Element lookup lines:
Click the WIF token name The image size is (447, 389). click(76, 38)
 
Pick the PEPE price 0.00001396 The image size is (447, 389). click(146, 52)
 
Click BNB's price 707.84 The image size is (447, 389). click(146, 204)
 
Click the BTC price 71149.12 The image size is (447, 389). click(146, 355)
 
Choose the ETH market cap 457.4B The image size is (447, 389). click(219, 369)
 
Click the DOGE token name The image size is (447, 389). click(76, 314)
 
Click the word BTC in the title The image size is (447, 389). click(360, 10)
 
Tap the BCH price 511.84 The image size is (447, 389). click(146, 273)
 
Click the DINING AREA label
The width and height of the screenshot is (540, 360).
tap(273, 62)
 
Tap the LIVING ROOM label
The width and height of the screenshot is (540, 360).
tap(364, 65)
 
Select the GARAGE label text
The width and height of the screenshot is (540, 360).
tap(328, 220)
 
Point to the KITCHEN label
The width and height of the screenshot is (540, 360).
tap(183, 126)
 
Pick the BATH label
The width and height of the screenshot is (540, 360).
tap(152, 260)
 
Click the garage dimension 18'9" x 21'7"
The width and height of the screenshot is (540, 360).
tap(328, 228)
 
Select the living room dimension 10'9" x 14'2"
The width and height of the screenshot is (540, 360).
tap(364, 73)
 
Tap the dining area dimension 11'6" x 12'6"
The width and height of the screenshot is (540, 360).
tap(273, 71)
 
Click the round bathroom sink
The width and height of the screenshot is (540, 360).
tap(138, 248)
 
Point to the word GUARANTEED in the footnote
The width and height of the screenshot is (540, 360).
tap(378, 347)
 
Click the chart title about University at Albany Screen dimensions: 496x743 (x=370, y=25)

==

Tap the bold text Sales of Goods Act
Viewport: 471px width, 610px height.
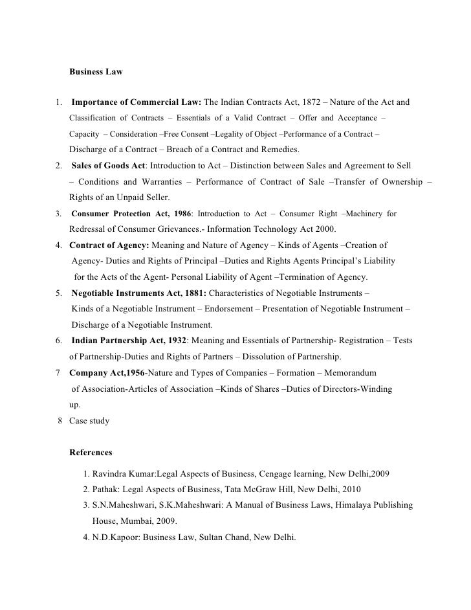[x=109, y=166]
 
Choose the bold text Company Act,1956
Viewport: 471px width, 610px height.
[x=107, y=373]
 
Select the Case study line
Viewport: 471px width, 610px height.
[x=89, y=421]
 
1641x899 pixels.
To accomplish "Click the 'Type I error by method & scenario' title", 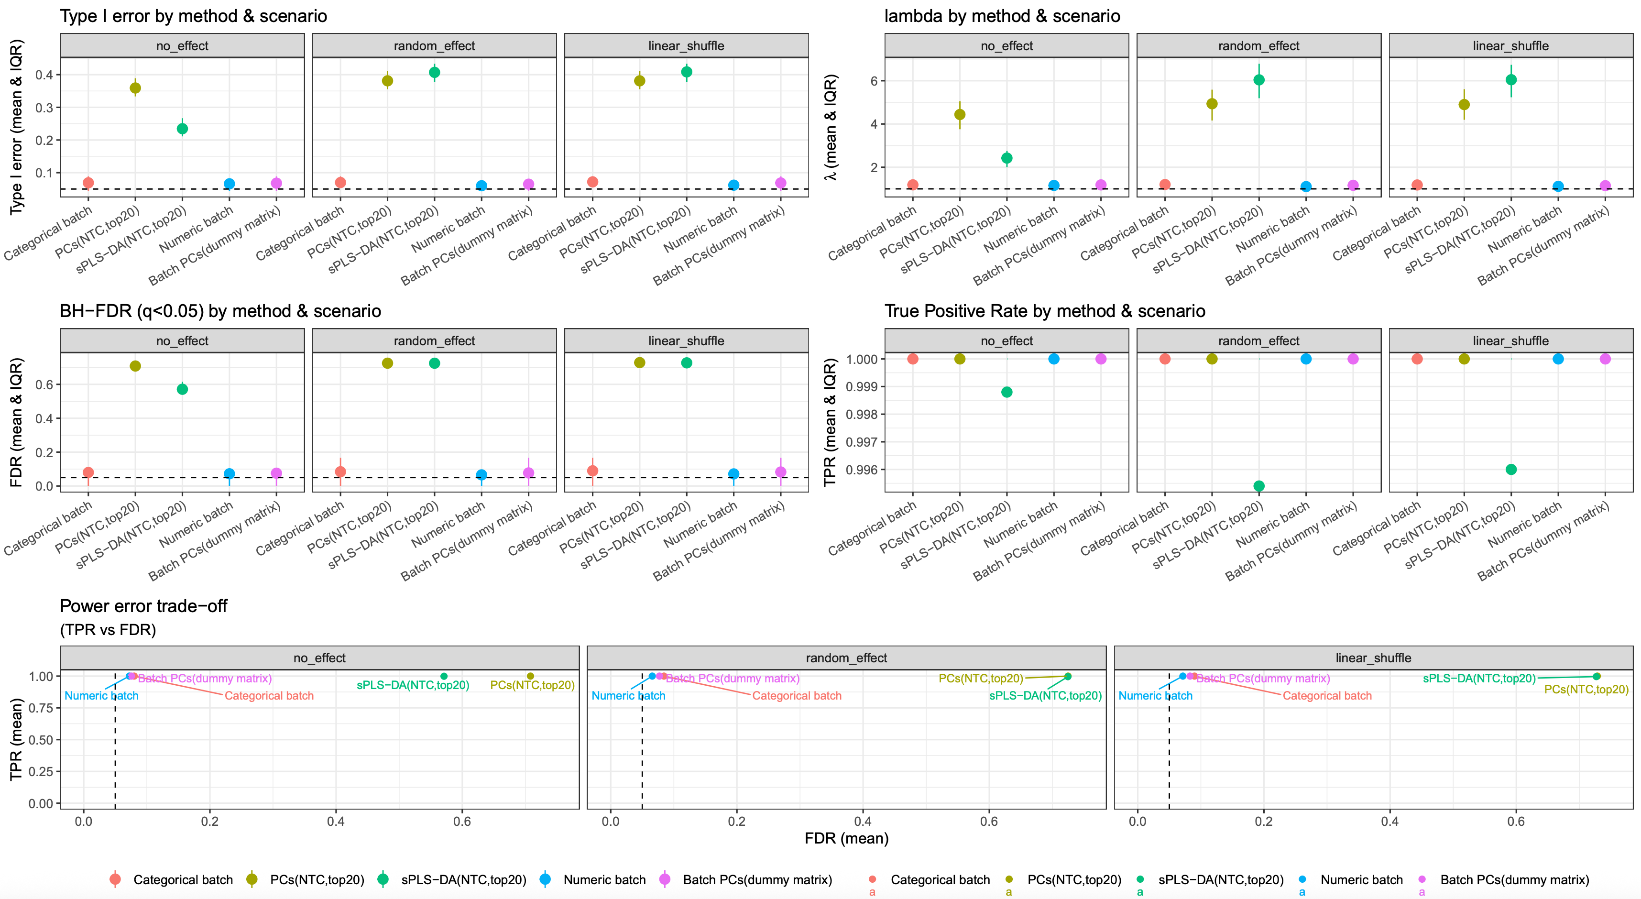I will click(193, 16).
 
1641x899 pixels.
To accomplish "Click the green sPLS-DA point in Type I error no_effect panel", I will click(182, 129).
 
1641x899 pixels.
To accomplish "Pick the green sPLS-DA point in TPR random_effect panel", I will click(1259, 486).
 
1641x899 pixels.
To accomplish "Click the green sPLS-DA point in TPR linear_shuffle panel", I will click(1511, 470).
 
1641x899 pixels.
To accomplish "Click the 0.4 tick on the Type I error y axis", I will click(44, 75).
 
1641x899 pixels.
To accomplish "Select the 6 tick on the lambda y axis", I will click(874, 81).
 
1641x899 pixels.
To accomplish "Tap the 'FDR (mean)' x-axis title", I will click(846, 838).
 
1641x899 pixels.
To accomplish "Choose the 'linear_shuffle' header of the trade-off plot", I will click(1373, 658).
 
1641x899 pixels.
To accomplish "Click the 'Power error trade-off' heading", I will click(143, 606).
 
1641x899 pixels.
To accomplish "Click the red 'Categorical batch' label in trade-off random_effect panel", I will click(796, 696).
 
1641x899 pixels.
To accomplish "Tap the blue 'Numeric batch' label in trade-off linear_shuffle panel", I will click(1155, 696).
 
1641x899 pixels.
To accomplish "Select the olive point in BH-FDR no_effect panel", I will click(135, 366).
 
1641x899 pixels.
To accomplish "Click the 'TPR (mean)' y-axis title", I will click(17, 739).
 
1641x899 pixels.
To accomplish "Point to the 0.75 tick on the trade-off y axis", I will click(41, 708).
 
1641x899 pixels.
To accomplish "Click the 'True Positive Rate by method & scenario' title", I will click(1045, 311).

Instructions to follow: Write out the lines above word for word, from the line containing "Click the WIF" through the line containing "Tap the BCH", including both.

Written reply:
Click the WIF token name The image size is (447, 389). click(76, 38)
 
Pick the PEPE price 0.00001396 The image size is (447, 389). click(146, 52)
 
Click BNB's price 707.84 The image size is (447, 389). click(146, 204)
 
Click the BTC price 71149.12 The image size is (447, 389). click(146, 355)
 
Choose the ETH market cap 457.4B The image size is (447, 389). click(219, 369)
 
Click the DOGE token name The image size is (447, 389). click(76, 314)
 
Click the word BTC in the title The image size is (447, 389). click(360, 10)
 
Tap the BCH price 511.84 The image size is (447, 389). click(146, 273)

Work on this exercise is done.